Article pour la revue Empan

Quelques interrogations préalables...

Précisons en premier lieu que présent article se situe aux marges du travail social et de la pratique professionnelle.

Aux marges du travail social, car il traitera d’une forme de mobilisation citoyenne, en réaction à des pratiques administratives, policières, judiciaires et politiques. A la différence du travail social, à l’inverse pourrait-on écrire, le RESF ne s’inscrit pas dans la perspective d’une politique publique, ne répond pas à une commande, ne respecte pas des textes, des règlements... au contraire ! Il s’oppose, de fait à la mise en œuvre d’une politique publique dont, à l’instar d’une majorité de citoyens, il doute de l’humanité, de la justesse humaine, politique...

Aux marges de la pratique professionnelle également, car je ne parlerai ici que de bénévoles organisés dans un dispositif horizontal, non hiérarchisé. Si des permanents associatifs, syndicaux sont aussi engagés dans les actions et la vie du réseau, ils n’ont aucune autorité institutionnelle sur ses décisions et plus largement son fonctionnement, et ils ne constituent qu’une infime minorité de ses composantes, l’ensemble fonctionnant sur une logique, un rythme militant et bénévole. Dans ce cadre, la légitimité de chacun ne se fonde pas sur sa technicité, sa qualification, ses compétences labellisées mais sur son engagement, sa capacité à donner de son temps, de son énergie, la justesse de ses positions...

Dès lors, pourquoi témoigner de cette expérience dans le cadre d’une revue centrant sa réflexion sur « le travail social en quête de sens » ?

Une première réponse est donnée par les responsables de la revue eux-mêmes qui ont jugé que relater l’expérience du Réseau Education Sans Frontières avait une utilité quant à la réflexion collective à la quelle ils souhaitent être partie prenante.

Pour ma part, professionnellement impliqué dans le travail social et dans la problématique choisie pour ce numéro d’Empan, après un moment de perplexité, finalement deux raisons m’ont amenés à rédiger le texte qui suit :

• parce que, disons le sans ambages, il constitue une occasion de populariser le combat de RESF qui a besoin d’être connu chaque jour davantage et de mobiliser toujours plus de citoyens face à une politique qui n’en finit pas de se durcir ;

• parce que l’expérience du réseau, aussi éloignée nous l‘avons vu des réalités du travail social, peut aussi donner quelques éclairages quant aux réalités contemporaines d’une mobilisation militante qui n’a pas faibli depuis maintenant deux ans, élargissant régulièrement son assise et qui a fait à diverses reprise reculer le pouvoir d’Etat.
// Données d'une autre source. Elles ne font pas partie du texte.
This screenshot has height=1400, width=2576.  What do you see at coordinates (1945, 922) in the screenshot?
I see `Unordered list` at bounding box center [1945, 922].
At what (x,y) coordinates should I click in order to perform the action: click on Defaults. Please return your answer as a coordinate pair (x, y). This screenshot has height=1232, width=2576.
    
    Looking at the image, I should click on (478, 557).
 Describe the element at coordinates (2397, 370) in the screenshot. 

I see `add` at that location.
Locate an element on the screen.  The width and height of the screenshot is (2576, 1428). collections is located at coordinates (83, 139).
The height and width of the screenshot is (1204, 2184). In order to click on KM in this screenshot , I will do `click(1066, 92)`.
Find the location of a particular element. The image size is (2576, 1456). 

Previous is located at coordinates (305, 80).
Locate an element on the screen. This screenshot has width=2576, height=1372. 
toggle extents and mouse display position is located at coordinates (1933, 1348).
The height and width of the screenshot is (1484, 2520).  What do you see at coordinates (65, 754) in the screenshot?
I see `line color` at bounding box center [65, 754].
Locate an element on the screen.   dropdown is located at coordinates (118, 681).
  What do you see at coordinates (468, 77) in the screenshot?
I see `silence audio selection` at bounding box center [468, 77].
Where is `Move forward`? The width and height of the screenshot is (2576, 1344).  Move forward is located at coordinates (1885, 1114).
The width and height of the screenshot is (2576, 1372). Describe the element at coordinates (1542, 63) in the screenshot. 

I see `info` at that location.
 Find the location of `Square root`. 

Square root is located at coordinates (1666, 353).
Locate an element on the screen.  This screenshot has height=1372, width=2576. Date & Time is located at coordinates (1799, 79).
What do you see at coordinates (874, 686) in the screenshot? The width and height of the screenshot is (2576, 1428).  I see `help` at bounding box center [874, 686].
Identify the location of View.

Ces éléments peuvent peut-être contribuer à la réflexion des professionnels du social qui, on peut le dire sans cultiver une nostalgie mal venue, ont perdu en militantisme ce qu’ils on progressivement gagné en technicité, j’allais dire en technologie..., et en reconnaissance institutionnelle.

En dernier lieu, soulignons que tant les descriptions que les analyse qui suivent et qui reprendront des éléments d’articles déjà diffusés localement, ne s’appuient que sur les réalités du RESF dans la région toulousain. En effet, une des caractéristiques du réseau étant qu’il connaît des situations sensiblement différentes en fonction des lieux dans lesquels il est implanté et des personnes le constituant localement.

Issu de luttes de terrain, un réseau national ...

Suite à une série de menaces partout en France de reconduites à la frontière et d’interpellations spectaculaires d’élèves à l’occasion desquelles les policiers n’avaient pas hésité à aller chercher des enfants et des jeunes jusque dans les établissement scolaires ou les centres de loisirs, de vigoureuses réactions des personnels, des parents, des citoyens et élus ont permis d’empêcher de telles pratiques vécues comme des infamies. Dans sa volonté d’aggraver sa politique menée contre les sans papiers (durcissement des textes, circulaires visant à améliorer la chasse aux personnes, discours flattant les sentiments les plus à droite et les plus xénophobes...), le gouvernement et son ministre de l’intérieur de l’époque, tout à sa stratégie préélectorale, ont alors franchi une limite symbolique : toucher à des enfants, et qui plus est à l’Ecole ! Dans le fil de cette dynamique s’est alors crée en juin 2004 , à Paris, un réseau regroupant pour l’essentiel des enseignants et des personnels de l’Education Nationale, des parents d’élèves, ainsi que des éducateurs, des citoyens, des collectifs, des syndicats et des organisations de défense des droits de l’Homme. C’est la naissance du Réseau Education Sans Frontières (RESF) qui appelle à la régularisation des familles d’enfants et de jeunes scolarisés ainsi qu’à l’élargissement des actions de soutien, de protection et de résistance. Il regroupe aujourd’hui plus d’une centaine d’organisations, d’associations et de collectifs locaux.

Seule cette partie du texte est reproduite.